**REQUIREMENTS**
Convert the items below into a JSON list of strings, one string per line and no entries for blank lines. Omit the pictures.

**RECORDS FOR THIS TASK**

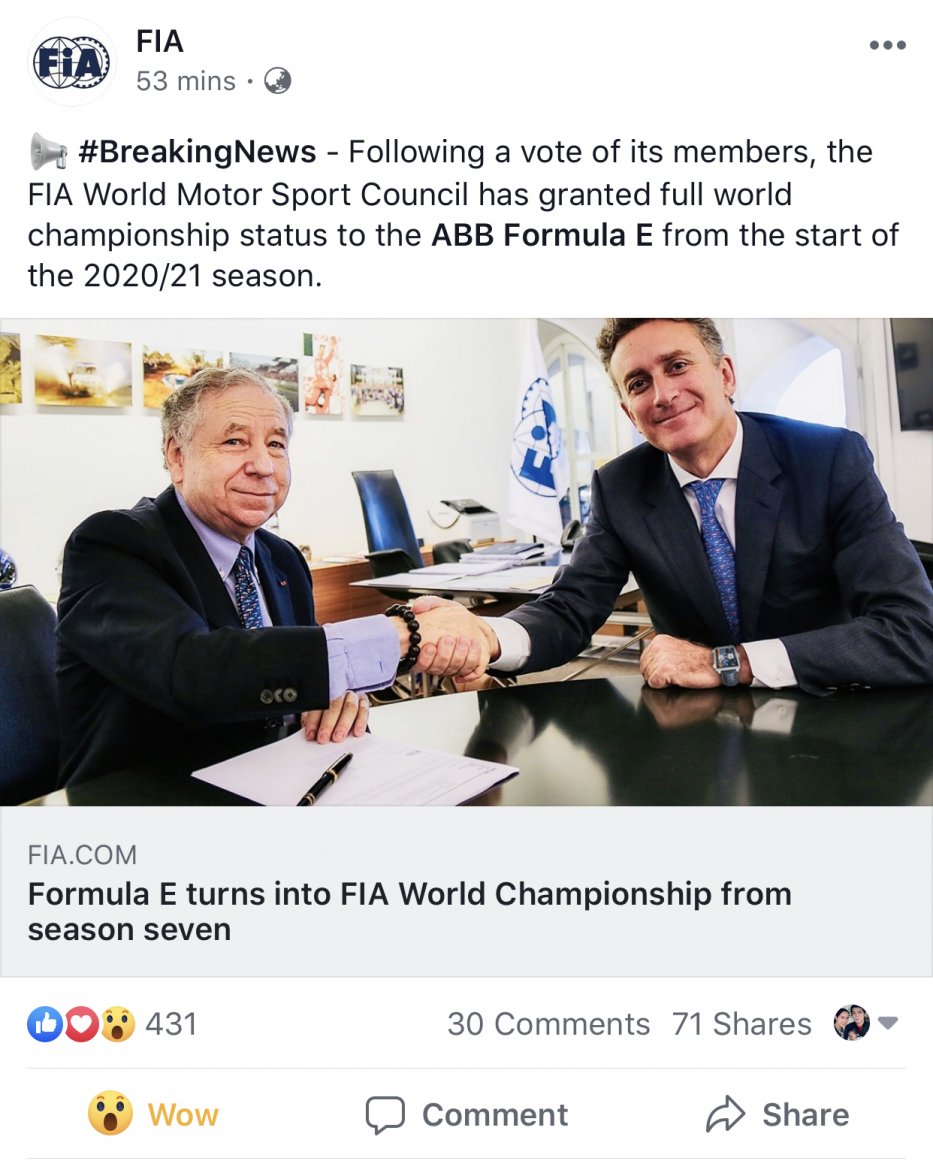Open the #BreakingNews hashtag
This screenshot has width=933, height=1176.
[196, 152]
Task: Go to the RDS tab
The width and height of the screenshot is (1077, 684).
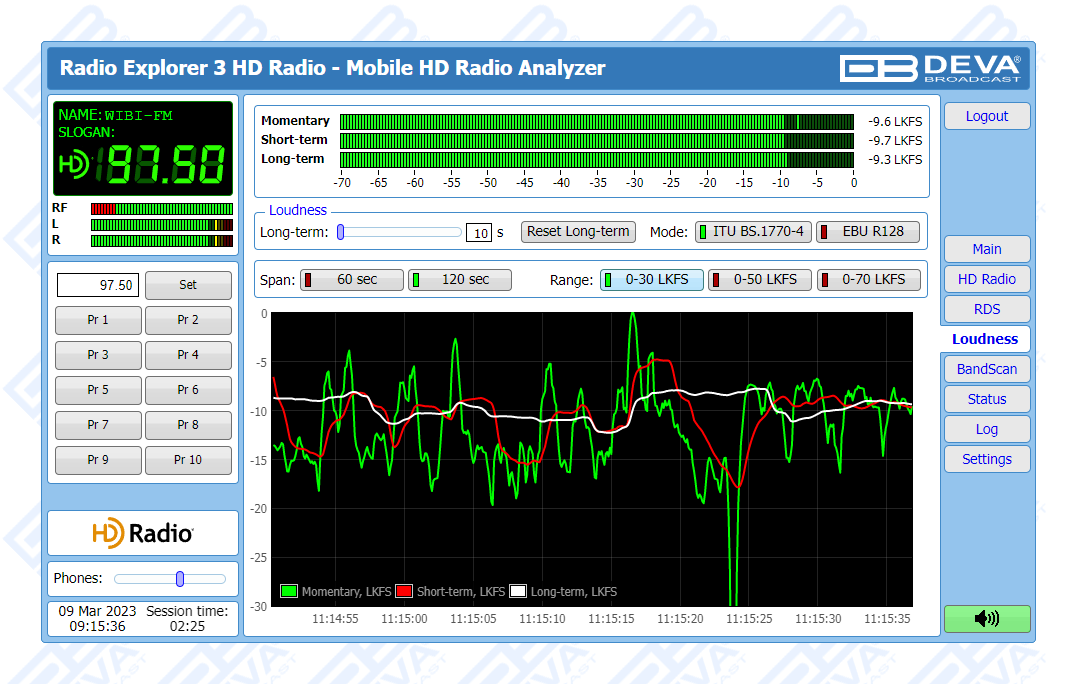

**WORKED ANSWER**
[
  "Open the #BreakingNews hashtag",
  "This screenshot has width=933, height=1176.",
  "[196, 152]",
  "Task: Go to the RDS tab",
  "The width and height of the screenshot is (1077, 684)."
]